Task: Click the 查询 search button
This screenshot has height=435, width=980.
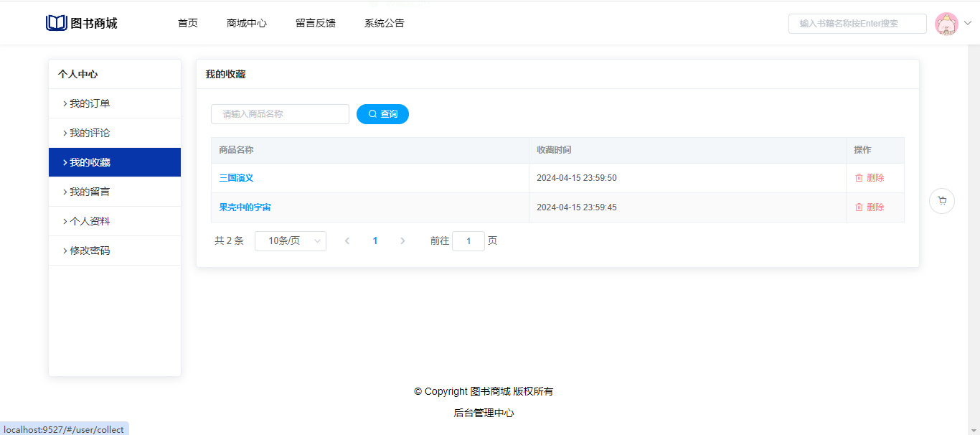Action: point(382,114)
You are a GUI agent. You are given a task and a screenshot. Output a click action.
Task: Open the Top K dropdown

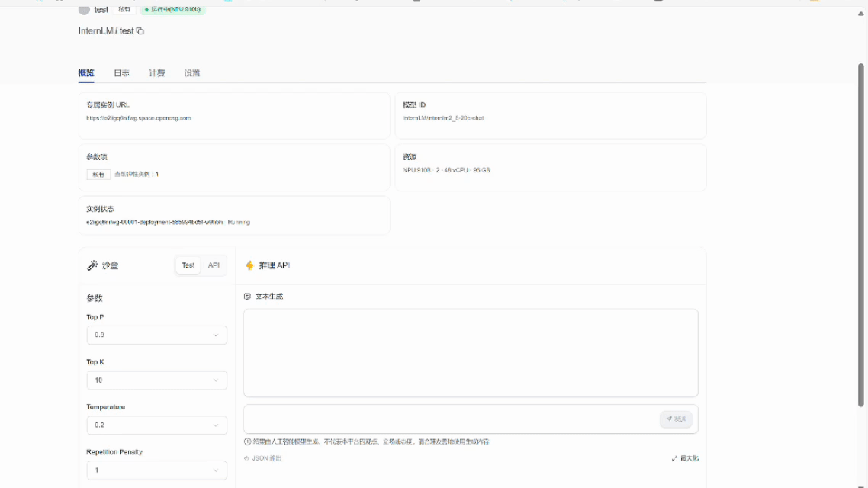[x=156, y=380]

Task details → Give the entries above again exactly, minus their pictures.

Answer for this exercise →
Task: Click the 查询 search button
This screenshot has height=435, width=980.
Action: point(382,114)
You are a GUI agent. You are given a task and a screenshot. Output a click action.
Task: Open the Top K dropdown

[x=156, y=380]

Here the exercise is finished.